INSTRUCTIONS FOR THE TASK ->
Where a line contains the word "agent", copy that line from the records below.

START TASK DATA

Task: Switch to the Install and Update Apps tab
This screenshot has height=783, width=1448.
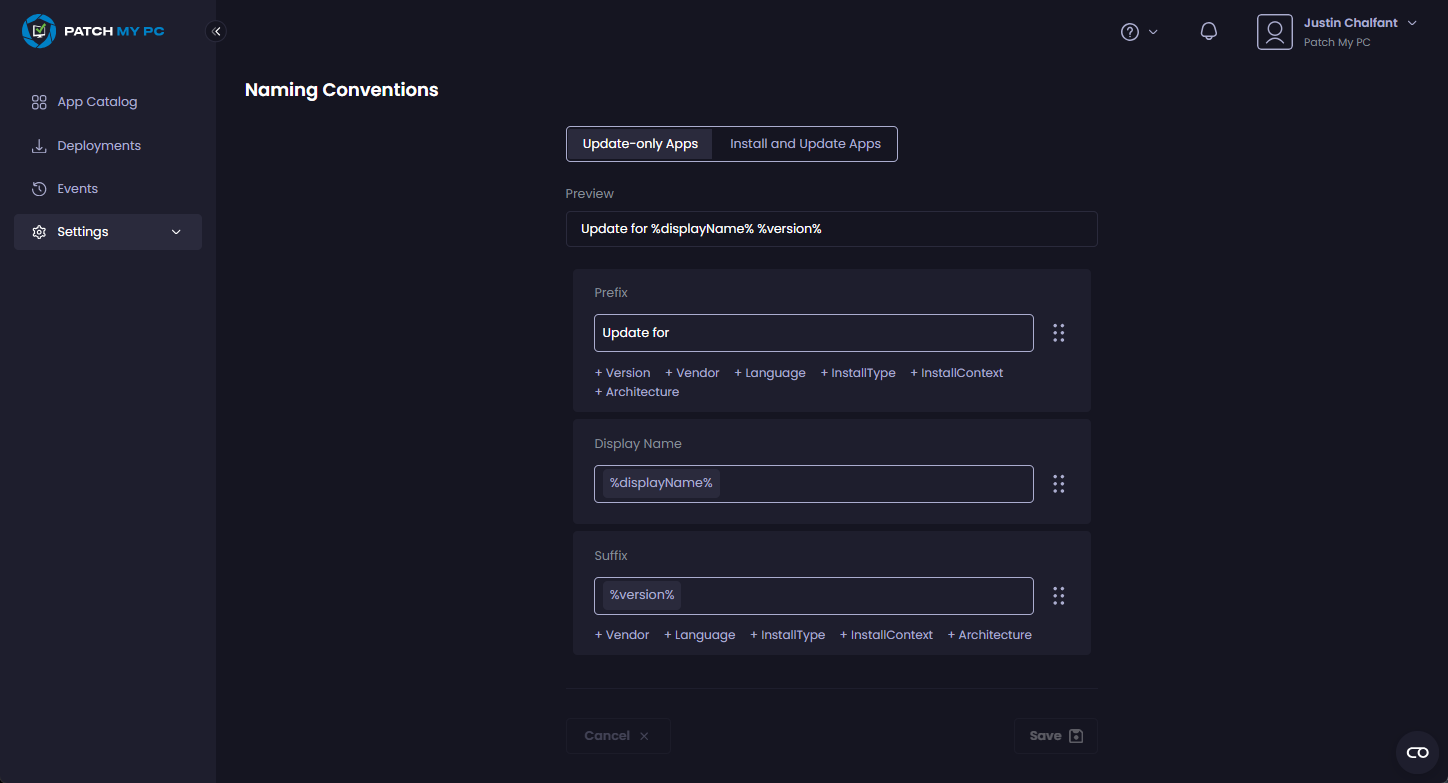Action: [804, 143]
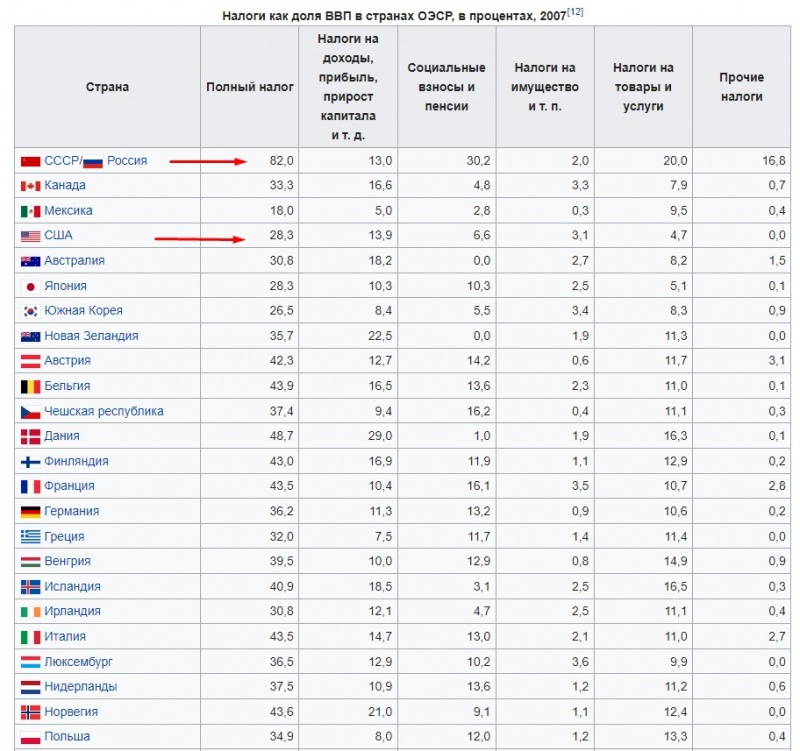Click the Прочие налоги column header
800x751 pixels.
tap(741, 87)
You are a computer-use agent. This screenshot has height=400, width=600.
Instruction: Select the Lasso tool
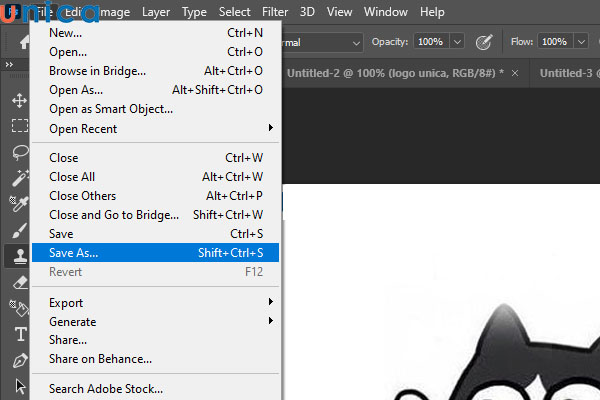point(19,152)
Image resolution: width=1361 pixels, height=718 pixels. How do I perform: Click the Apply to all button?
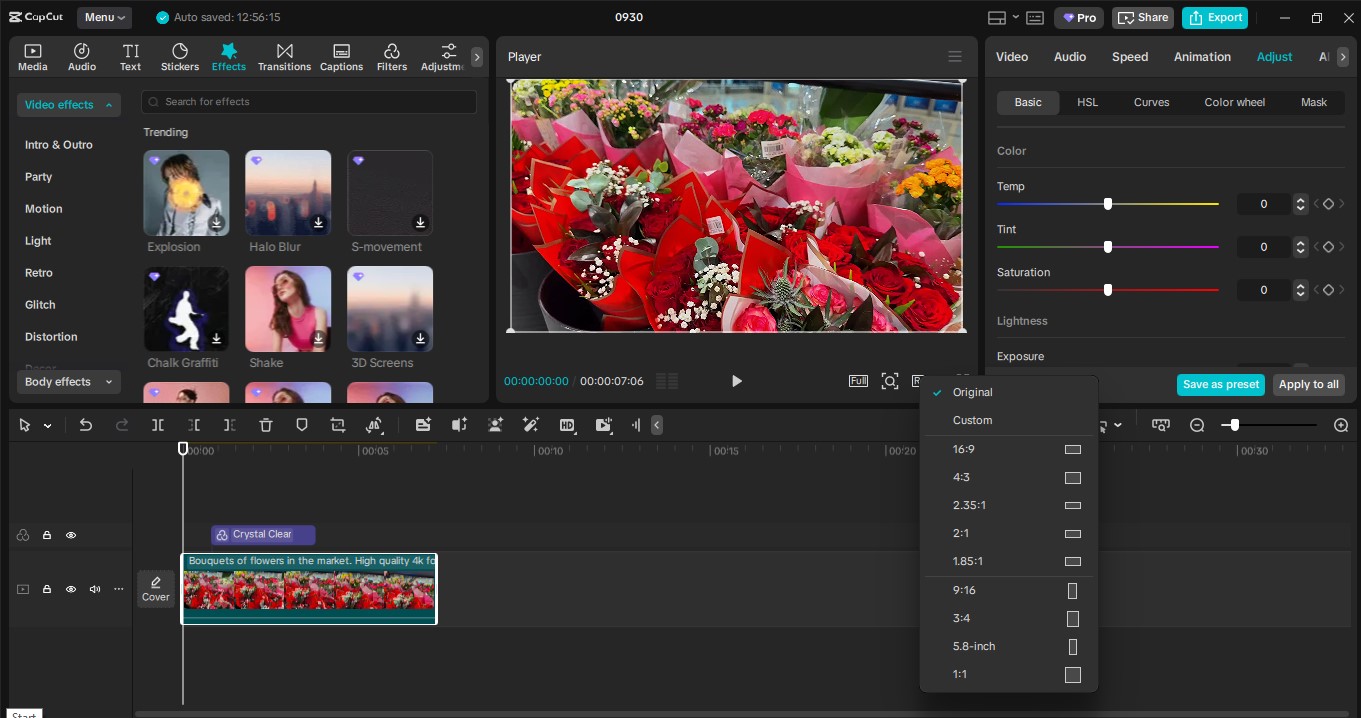click(1308, 384)
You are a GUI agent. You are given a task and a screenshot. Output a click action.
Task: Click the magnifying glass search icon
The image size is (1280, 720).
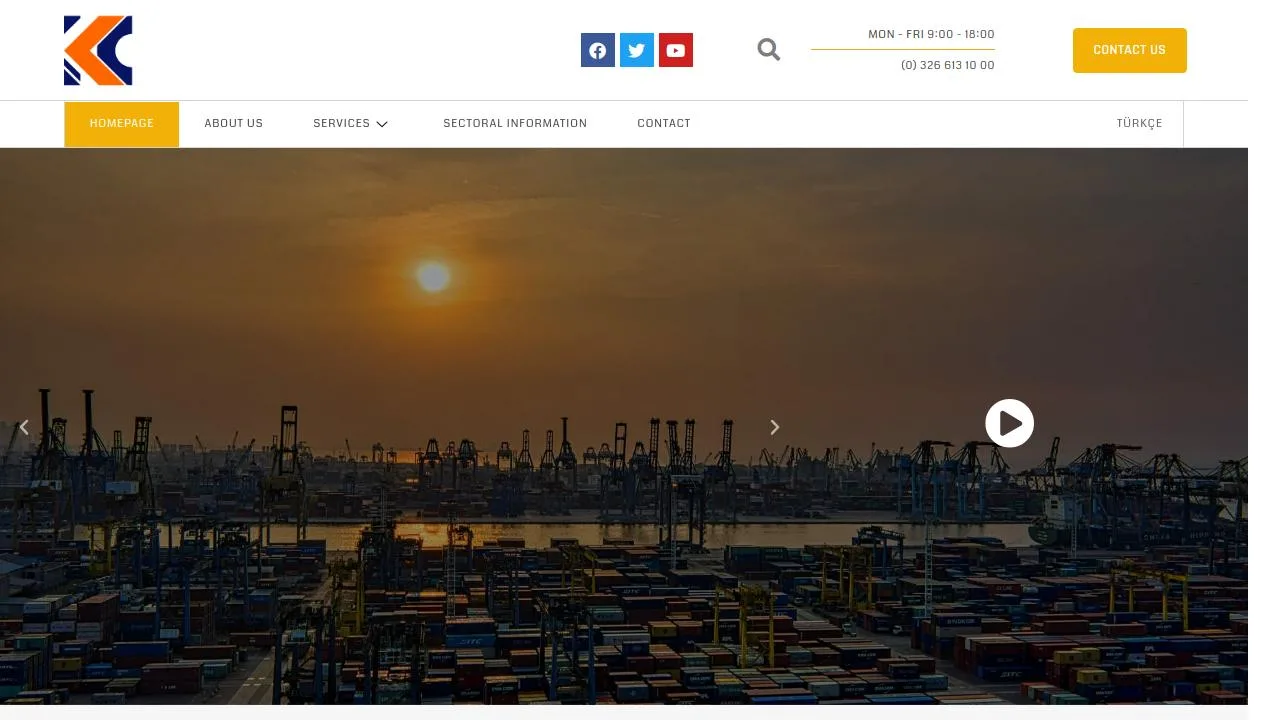[768, 49]
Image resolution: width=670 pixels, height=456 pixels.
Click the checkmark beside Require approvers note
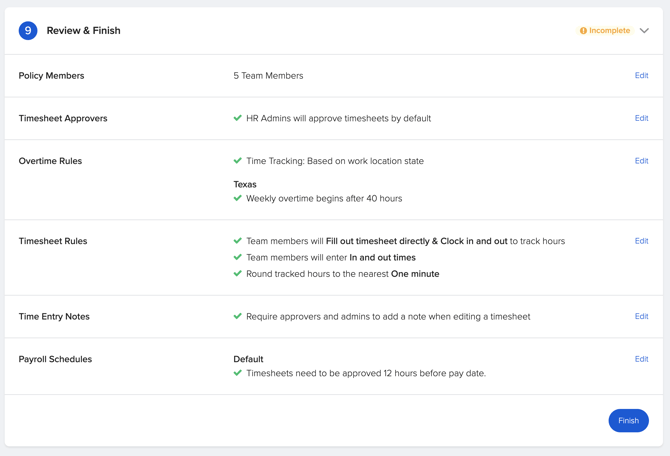[238, 316]
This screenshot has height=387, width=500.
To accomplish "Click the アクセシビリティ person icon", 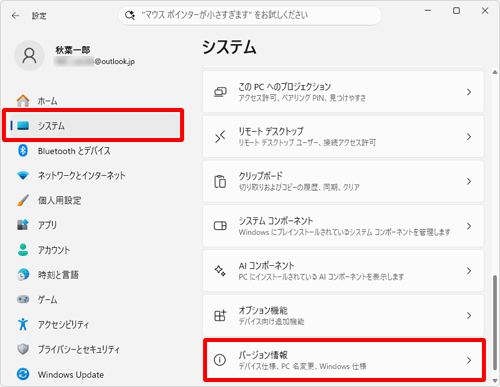I will [23, 324].
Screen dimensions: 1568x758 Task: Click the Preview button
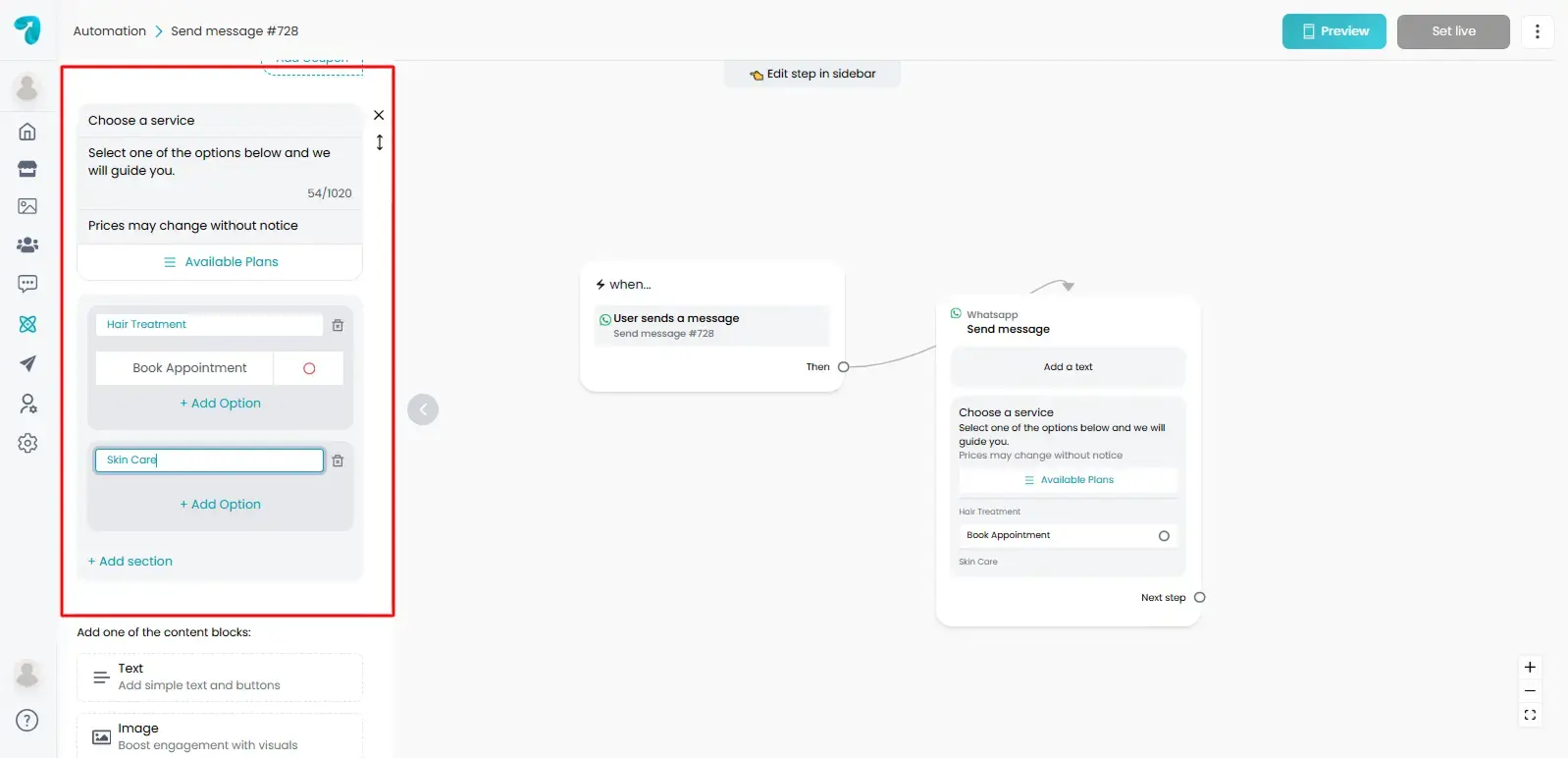tap(1333, 31)
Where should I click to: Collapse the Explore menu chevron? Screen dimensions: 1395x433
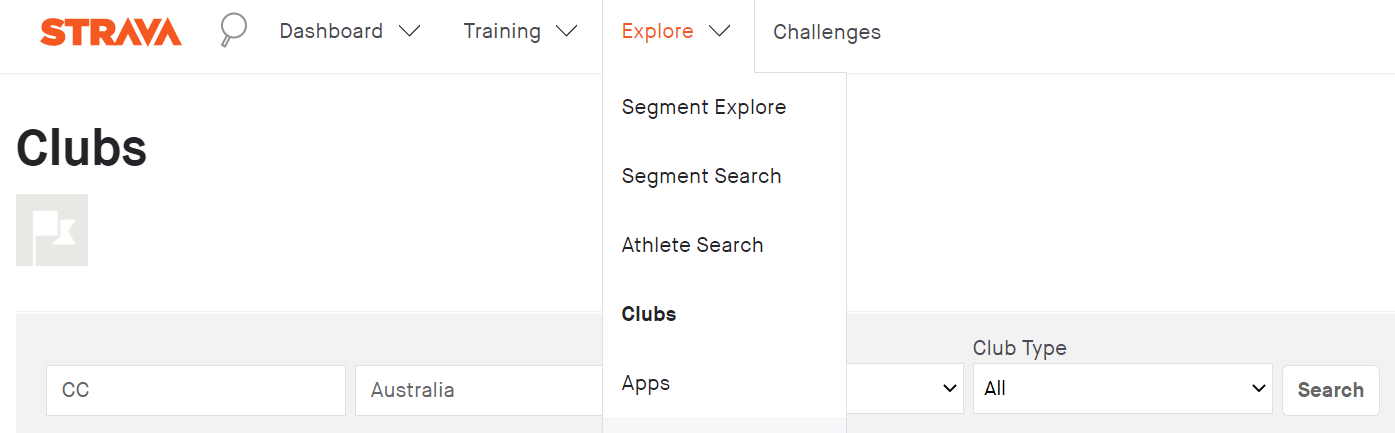tap(719, 31)
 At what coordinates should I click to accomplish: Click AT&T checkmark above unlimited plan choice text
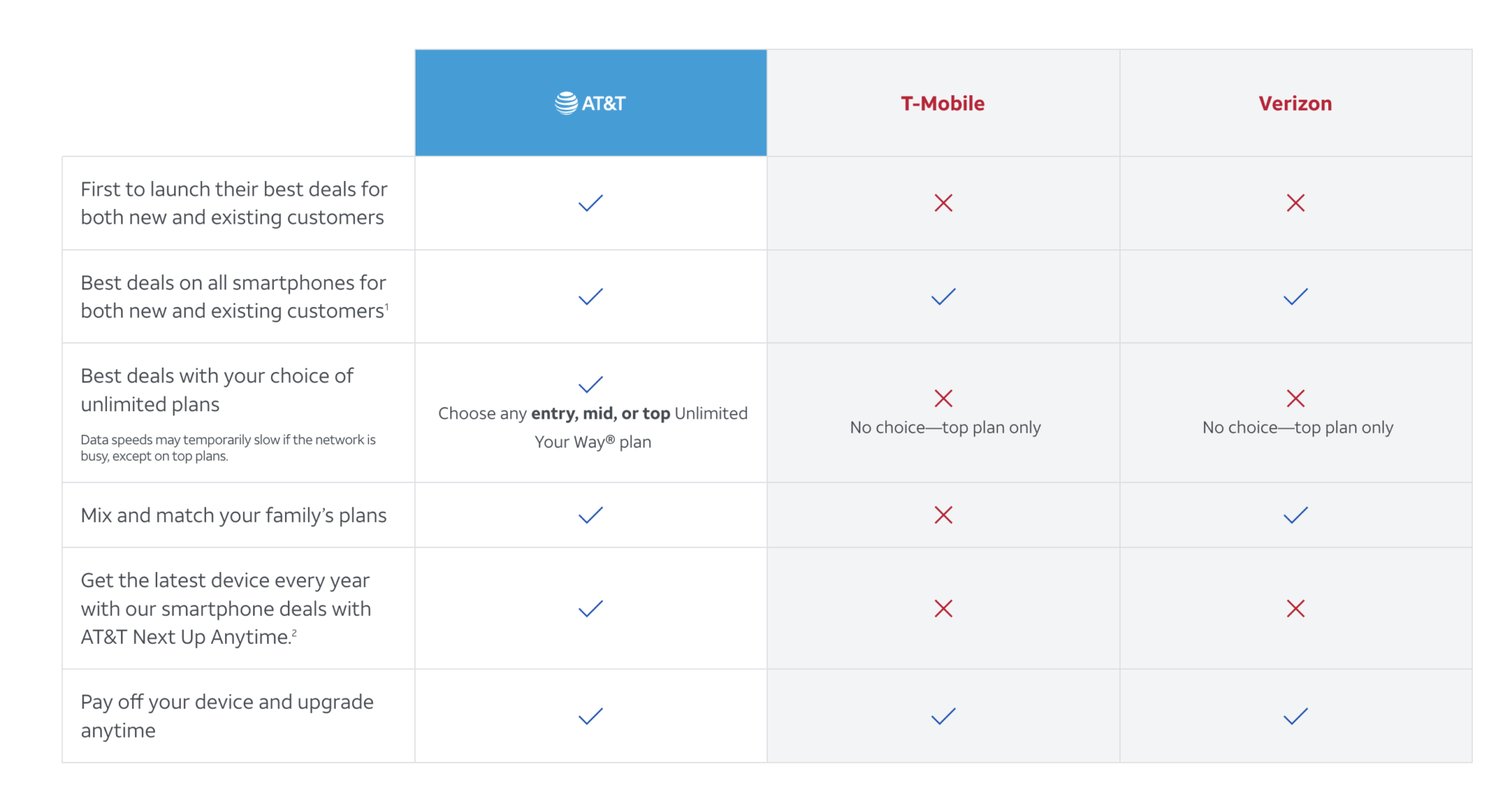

END TASK DATA

PROBLEM SOLUTION ->
You are a computer-use agent. This screenshot has height=400, width=600.
You are a GUI agent. You are given a task and a screenshot. Output a click action.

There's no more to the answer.